A genetic analysis of VSX2 function in the mouse eye

Vsx2 is a homeodomain-containing transcription factor essential for maintenance of neuroretinal identity and neurogenesis. Vsx2 is believed to function via mechanisms that are strictly cell-intrinsic. However, recent research reveals evidence for involvement of Vsx2-mediated cell non-autonomous mechanisms. This leads to the hypothesis that Vsx2 regulates cell non-autonomous pathways that play a role in maintaining neuroretinal identity and neurogenesis.
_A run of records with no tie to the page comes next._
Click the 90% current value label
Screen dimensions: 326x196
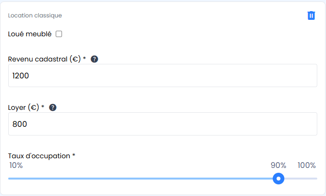pos(279,166)
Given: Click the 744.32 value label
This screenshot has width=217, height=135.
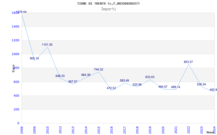Looking at the screenshot, I should (98, 69).
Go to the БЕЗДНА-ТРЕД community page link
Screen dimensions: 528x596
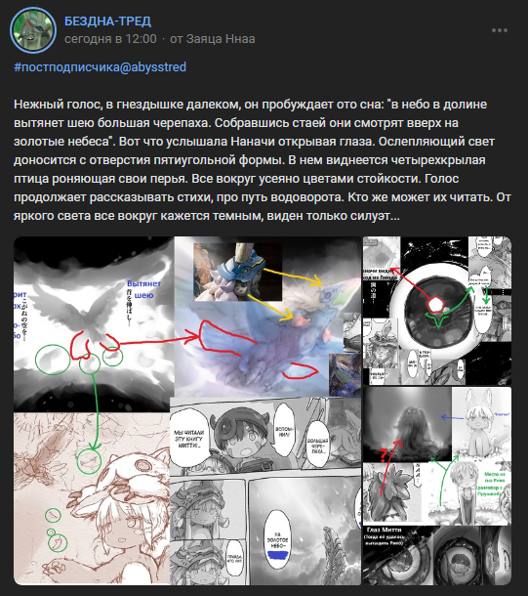pyautogui.click(x=107, y=21)
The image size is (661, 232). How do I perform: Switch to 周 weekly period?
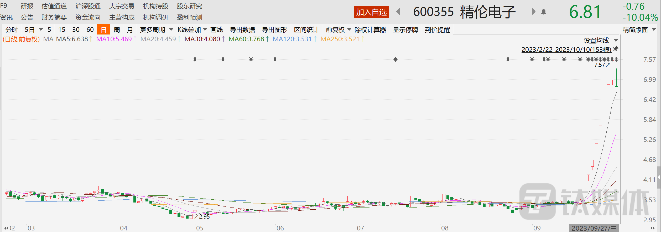click(117, 30)
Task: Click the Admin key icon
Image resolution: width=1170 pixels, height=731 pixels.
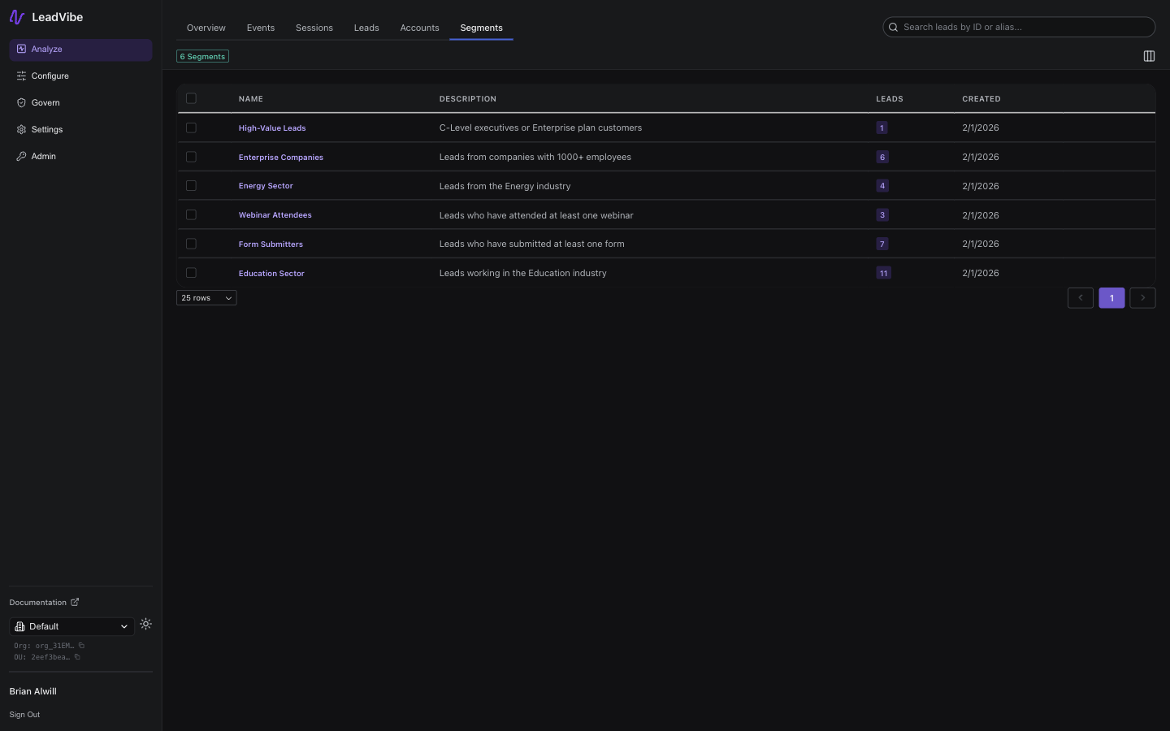Action: (x=21, y=156)
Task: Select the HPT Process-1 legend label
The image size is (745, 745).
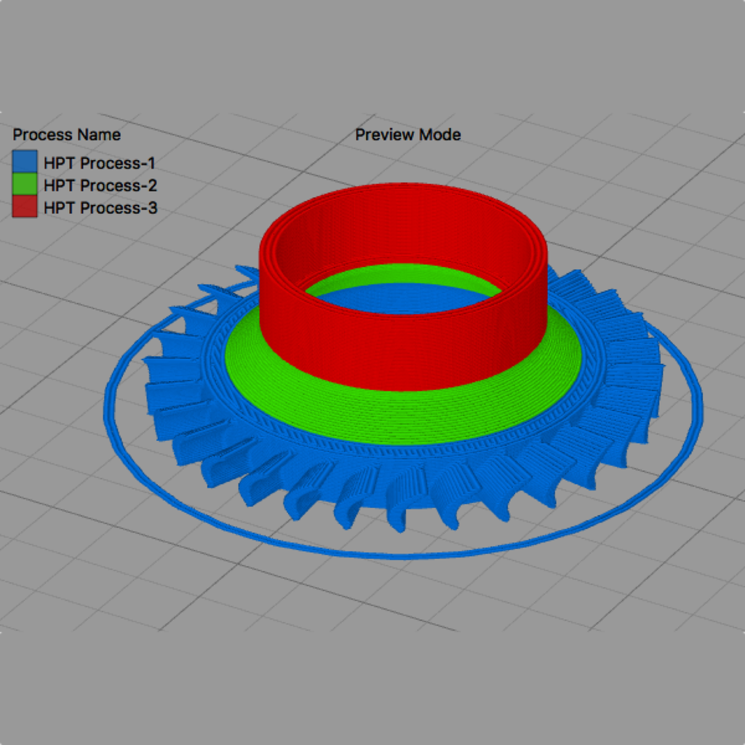Action: click(x=99, y=163)
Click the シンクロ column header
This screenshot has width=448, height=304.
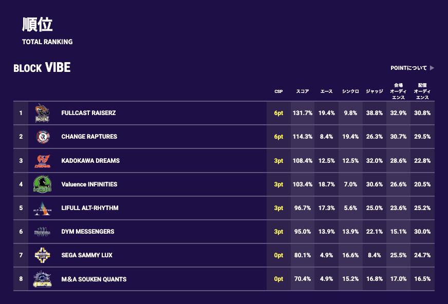pyautogui.click(x=350, y=91)
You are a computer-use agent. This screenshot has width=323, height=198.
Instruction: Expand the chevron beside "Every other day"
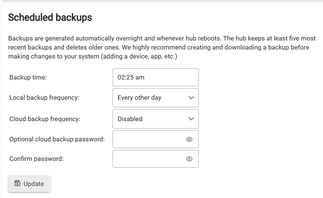(191, 98)
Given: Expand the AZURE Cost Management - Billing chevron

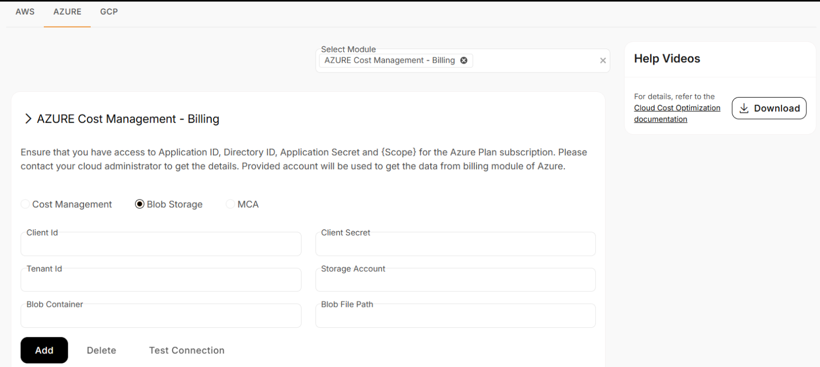Looking at the screenshot, I should click(x=28, y=119).
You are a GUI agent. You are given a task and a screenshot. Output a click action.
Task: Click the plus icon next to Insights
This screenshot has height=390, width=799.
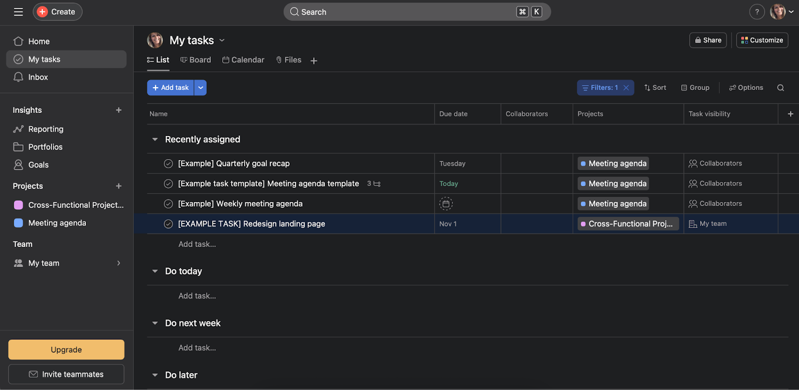coord(119,110)
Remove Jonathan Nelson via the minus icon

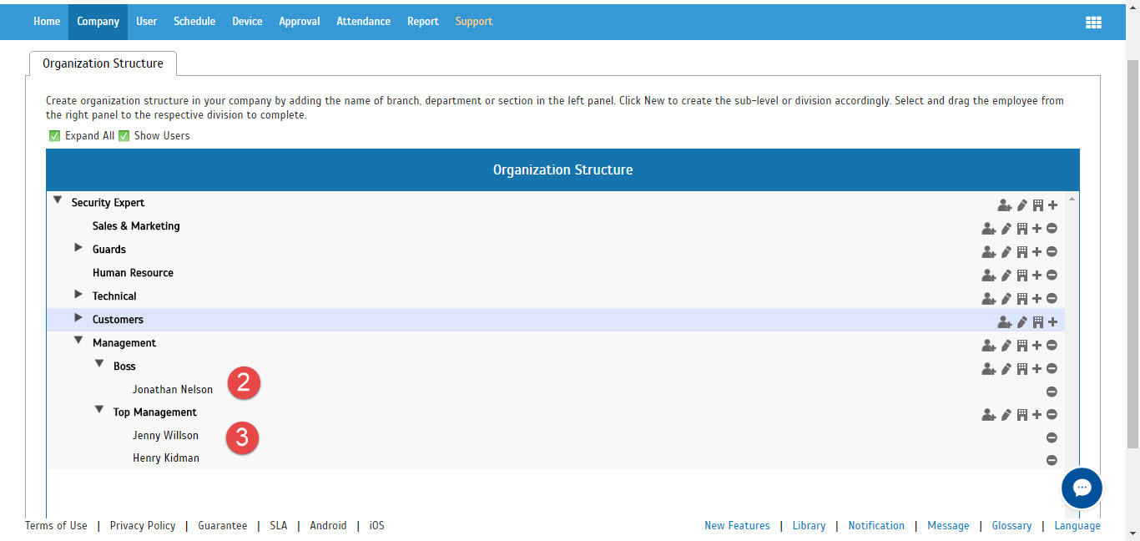pos(1052,391)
To test this hypothesis, genetic chimeras were generated by morula aggregations of transgenic ActB:EYFP transgenic mice homozygous for wild type alleles of Vsx2 [Tg(EYFP/EYFP);Vsx2] and mice that are homozygous for null alleles of Vsx2 (Vsx2orj/orj). Maintenance of neuroretinal identity is assessed by immunostaining for the expression of MITF, a retinal pigmented epithelium (RPE) gene that regulates many pigmentation pathway genes. Neurogenesis is assessed through analysis of cell differentiation using immunostaining for several cell-type specific markers. Analysis of the retinas of tg(EYFP/EYFP);Vsx2 ↔ Vsx2orj/orj chimeras reveals the presence of MITF expression in Vsx2orJ/orJ cells but not Vsx2+/+ cells indicating that neighboring Vsx2+/+ cells are unable to rescue Vsx2orJ/orJ cells from loss of neuroretinal identity. Analysis also reveals that Vsx2orJ/orJ cell differentiation remains delayed indicating that neighboring Vsx2+/+ cells are unable to rescue Vsx2orJ/orJ cells from delayed neurogenesis. These findings suggest that Vsx2 regulates neuroretinal identity and neurogenesis by cell-autonomous mechanisms.